Task directions - Copy the items verbatim, from the line containing "Screen dimensions: 807x947" through the line containing "(x=1148, y=178)", including both of those lines.

Material supplied -
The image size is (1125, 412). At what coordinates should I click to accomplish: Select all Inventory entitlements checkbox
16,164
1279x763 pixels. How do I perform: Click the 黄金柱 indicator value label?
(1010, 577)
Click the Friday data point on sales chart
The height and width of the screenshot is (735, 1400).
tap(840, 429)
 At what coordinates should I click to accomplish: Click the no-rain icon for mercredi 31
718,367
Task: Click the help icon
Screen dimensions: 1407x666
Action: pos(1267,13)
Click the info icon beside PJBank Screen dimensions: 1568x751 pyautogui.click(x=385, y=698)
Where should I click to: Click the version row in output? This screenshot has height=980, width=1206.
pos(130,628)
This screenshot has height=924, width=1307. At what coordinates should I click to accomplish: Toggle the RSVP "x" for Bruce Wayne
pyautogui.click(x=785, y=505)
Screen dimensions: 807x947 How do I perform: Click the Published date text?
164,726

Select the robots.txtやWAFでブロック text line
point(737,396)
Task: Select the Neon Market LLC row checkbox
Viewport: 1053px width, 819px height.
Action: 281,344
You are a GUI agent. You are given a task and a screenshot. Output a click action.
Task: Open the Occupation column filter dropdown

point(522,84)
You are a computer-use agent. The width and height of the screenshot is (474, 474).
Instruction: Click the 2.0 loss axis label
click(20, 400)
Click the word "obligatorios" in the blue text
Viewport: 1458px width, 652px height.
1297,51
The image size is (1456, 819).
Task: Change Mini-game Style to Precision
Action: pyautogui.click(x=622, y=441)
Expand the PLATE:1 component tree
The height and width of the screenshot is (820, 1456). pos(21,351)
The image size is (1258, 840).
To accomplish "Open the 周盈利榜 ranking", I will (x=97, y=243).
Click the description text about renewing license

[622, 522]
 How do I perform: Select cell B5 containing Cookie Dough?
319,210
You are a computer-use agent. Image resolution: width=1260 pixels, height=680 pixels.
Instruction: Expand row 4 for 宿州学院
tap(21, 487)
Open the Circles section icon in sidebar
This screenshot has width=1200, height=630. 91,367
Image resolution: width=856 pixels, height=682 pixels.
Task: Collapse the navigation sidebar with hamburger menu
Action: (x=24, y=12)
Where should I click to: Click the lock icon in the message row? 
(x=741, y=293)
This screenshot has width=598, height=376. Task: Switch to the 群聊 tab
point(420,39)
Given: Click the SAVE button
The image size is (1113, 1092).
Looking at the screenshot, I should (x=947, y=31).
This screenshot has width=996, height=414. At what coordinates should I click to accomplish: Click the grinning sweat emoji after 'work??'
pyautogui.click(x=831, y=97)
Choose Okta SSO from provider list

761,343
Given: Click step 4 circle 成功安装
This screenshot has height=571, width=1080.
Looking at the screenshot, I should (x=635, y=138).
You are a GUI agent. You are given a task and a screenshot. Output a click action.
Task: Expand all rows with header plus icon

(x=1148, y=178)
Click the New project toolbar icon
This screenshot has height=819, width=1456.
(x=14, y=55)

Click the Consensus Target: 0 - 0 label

Exercise answer -
Screen dimensions: 807x947 How do I perform: Click the Published date text?
164,726

Select the robots.txtやWAFでブロック text line
point(737,396)
Task: Select the Neon Market LLC row checkbox
Viewport: 1053px width, 819px height.
Action: 281,344
You are a GUI agent. You are given a task and a screenshot. Output a click action.
Task: Open the Occupation column filter dropdown

point(522,84)
You are a computer-use agent. The width and height of the screenshot is (474, 474).
Instruction: Click the 2.0 loss axis label
click(20, 400)
Click the word "obligatorios" in the blue text
Viewport: 1458px width, 652px height.
1297,51
The image size is (1456, 819).
Task: Change Mini-game Style to Precision
Action: pyautogui.click(x=622, y=441)
Expand the PLATE:1 component tree
The height and width of the screenshot is (820, 1456). pos(21,351)
The image size is (1258, 840).
To accomplish "Open the 周盈利榜 ranking", I will (x=97, y=243).
Click the description text about renewing license

[622, 522]
 How do I perform: Select cell B5 containing Cookie Dough?
319,210
You are a computer-use agent. Image resolution: width=1260 pixels, height=680 pixels.
Instruction: Expand row 4 for 宿州学院
tap(21, 487)
Open the Circles section icon in sidebar
This screenshot has width=1200, height=630. 91,367
Image resolution: width=856 pixels, height=682 pixels.
Task: Collapse the navigation sidebar with hamburger menu
Action: (x=24, y=12)
Where should I click to: Click the lock icon in the message row? 
(x=741, y=293)
This screenshot has width=598, height=376. Task: Switch to the 群聊 tab
point(420,39)
Given: Click the SAVE button
The image size is (1113, 1092).
Looking at the screenshot, I should (x=947, y=31).
This screenshot has width=996, height=414. At what coordinates should I click to accomplish: Click the grinning sweat emoji after 'work??'
pyautogui.click(x=831, y=97)
Choose Okta SSO from provider list

761,343
Given: Click step 4 circle 成功安装
This screenshot has height=571, width=1080.
Looking at the screenshot, I should (x=635, y=138).
You are a GUI agent. You are given a task and a screenshot. Output a click action.
Task: Expand all rows with header plus icon

(x=1148, y=178)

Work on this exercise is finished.